Instructions for the task:
Show each line of the records in which the word "Toggle" occurs.

Excerpted records:
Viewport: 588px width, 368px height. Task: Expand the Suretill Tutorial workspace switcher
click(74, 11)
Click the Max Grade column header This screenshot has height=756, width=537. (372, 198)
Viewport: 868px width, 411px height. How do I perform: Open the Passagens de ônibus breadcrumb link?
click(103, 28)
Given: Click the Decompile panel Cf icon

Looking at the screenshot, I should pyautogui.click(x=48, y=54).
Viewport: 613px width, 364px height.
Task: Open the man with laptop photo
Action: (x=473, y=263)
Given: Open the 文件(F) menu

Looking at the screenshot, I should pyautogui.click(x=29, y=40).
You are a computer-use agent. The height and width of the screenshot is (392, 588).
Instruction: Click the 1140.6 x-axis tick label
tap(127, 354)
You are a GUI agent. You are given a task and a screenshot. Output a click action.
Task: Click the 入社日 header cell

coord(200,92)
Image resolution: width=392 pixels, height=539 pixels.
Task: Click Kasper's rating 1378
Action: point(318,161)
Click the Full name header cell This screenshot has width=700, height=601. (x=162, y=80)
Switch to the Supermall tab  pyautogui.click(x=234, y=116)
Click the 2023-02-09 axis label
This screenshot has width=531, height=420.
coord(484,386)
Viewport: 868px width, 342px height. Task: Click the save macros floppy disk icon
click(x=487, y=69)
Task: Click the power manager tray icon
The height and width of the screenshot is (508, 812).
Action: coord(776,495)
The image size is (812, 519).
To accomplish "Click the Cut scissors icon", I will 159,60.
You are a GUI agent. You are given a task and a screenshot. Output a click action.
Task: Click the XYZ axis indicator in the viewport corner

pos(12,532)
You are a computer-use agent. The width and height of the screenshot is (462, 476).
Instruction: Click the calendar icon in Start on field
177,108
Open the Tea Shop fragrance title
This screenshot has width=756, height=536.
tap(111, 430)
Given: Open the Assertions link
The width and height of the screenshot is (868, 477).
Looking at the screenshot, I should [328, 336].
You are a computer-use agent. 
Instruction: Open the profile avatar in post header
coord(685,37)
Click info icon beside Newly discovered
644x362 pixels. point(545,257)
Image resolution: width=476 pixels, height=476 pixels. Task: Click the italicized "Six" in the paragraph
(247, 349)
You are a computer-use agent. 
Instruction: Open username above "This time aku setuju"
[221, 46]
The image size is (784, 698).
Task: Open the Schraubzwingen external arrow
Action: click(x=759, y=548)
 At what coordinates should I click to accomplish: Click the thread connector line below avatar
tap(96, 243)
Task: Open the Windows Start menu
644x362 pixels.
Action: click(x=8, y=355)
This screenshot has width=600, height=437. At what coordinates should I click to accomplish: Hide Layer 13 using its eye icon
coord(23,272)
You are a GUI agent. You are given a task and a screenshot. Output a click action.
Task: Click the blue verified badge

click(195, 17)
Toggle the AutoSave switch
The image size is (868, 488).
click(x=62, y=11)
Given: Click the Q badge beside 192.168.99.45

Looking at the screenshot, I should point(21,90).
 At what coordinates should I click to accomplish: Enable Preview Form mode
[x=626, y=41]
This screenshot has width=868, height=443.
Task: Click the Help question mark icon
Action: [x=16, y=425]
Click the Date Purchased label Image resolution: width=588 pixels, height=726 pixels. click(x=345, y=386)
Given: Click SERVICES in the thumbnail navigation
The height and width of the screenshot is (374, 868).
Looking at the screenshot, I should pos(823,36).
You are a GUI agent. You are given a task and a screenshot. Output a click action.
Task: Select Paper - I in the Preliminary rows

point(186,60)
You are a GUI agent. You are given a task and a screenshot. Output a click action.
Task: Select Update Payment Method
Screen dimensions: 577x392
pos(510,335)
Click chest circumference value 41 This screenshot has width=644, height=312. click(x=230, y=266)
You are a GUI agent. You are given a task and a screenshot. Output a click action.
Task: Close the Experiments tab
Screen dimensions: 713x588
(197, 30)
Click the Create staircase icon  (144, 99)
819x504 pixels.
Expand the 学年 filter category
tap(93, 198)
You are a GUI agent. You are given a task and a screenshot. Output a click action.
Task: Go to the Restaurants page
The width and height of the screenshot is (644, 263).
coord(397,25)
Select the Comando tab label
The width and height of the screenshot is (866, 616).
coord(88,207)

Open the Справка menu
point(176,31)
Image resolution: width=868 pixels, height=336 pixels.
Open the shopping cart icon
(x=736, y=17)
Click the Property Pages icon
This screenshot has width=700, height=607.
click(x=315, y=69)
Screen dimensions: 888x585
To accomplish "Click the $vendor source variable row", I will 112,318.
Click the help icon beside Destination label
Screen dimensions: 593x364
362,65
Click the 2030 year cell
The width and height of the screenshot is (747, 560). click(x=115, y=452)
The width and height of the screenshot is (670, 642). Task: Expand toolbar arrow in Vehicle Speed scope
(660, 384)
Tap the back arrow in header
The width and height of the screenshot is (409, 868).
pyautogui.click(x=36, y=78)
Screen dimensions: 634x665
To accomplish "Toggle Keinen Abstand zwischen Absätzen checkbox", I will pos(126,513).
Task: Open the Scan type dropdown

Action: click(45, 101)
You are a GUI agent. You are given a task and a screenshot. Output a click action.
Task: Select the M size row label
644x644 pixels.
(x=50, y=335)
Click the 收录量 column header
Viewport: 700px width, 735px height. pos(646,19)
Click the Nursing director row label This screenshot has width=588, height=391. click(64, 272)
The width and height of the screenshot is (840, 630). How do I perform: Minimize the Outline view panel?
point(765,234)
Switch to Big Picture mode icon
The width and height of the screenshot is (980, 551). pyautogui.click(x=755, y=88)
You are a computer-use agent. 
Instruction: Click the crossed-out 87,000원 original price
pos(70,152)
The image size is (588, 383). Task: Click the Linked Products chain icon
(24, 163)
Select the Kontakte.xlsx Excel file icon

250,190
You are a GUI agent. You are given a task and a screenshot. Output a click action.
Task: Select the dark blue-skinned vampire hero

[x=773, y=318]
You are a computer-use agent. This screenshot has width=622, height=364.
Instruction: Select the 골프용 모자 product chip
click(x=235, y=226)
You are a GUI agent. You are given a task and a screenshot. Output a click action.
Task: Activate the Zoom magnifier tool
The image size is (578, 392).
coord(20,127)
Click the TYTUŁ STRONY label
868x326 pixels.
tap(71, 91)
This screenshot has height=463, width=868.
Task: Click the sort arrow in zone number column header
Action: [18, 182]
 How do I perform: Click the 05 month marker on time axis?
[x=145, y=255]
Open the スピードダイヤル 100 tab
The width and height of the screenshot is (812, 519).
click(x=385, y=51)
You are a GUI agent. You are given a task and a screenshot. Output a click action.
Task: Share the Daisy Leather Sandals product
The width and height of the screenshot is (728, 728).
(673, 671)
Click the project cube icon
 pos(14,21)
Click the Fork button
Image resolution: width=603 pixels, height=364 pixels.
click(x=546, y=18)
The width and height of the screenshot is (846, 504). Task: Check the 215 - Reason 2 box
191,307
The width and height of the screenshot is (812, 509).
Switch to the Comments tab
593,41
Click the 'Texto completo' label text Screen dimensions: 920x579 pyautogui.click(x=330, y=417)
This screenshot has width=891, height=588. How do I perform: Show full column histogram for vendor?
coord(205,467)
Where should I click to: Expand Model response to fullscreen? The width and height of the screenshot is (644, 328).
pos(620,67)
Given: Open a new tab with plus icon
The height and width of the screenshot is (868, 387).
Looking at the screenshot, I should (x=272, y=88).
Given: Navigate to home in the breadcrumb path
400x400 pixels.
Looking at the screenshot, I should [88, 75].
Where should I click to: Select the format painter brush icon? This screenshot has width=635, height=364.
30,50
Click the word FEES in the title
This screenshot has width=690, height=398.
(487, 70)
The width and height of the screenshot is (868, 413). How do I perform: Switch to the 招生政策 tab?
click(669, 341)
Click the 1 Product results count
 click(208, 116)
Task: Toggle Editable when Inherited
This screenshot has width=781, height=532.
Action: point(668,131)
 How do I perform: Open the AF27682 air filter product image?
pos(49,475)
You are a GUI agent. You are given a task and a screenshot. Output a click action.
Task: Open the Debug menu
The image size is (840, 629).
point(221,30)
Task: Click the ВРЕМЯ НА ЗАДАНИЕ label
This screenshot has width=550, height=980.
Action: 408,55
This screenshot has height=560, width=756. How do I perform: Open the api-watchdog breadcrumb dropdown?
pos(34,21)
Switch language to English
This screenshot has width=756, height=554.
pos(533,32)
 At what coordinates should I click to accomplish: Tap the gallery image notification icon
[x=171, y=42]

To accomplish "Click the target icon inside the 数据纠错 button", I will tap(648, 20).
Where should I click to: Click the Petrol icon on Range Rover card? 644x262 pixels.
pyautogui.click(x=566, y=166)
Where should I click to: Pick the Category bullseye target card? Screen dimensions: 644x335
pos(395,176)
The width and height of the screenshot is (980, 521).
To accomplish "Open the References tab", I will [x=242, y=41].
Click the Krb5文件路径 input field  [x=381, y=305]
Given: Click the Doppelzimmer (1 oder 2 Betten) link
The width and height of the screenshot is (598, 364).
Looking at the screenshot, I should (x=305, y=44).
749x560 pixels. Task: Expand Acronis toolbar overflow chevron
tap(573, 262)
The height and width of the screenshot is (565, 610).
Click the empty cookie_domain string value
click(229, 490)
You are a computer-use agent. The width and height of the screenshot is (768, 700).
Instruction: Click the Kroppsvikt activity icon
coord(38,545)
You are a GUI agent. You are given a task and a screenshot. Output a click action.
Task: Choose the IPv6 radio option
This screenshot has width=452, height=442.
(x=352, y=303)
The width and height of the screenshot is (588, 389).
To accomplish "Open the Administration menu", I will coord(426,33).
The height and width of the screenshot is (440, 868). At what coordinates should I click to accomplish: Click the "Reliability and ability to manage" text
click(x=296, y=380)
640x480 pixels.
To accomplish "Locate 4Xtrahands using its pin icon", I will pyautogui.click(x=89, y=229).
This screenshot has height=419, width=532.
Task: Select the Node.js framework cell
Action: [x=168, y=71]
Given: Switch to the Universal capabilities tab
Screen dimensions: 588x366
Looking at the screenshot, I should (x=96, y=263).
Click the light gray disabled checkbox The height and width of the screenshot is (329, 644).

Your response:
Toggle the AutoSave switch
To accomplish "Toggle Keinen Abstand zwischen Absätzen checkbox", I will pos(126,513).
Task: Toggle Editable when Inherited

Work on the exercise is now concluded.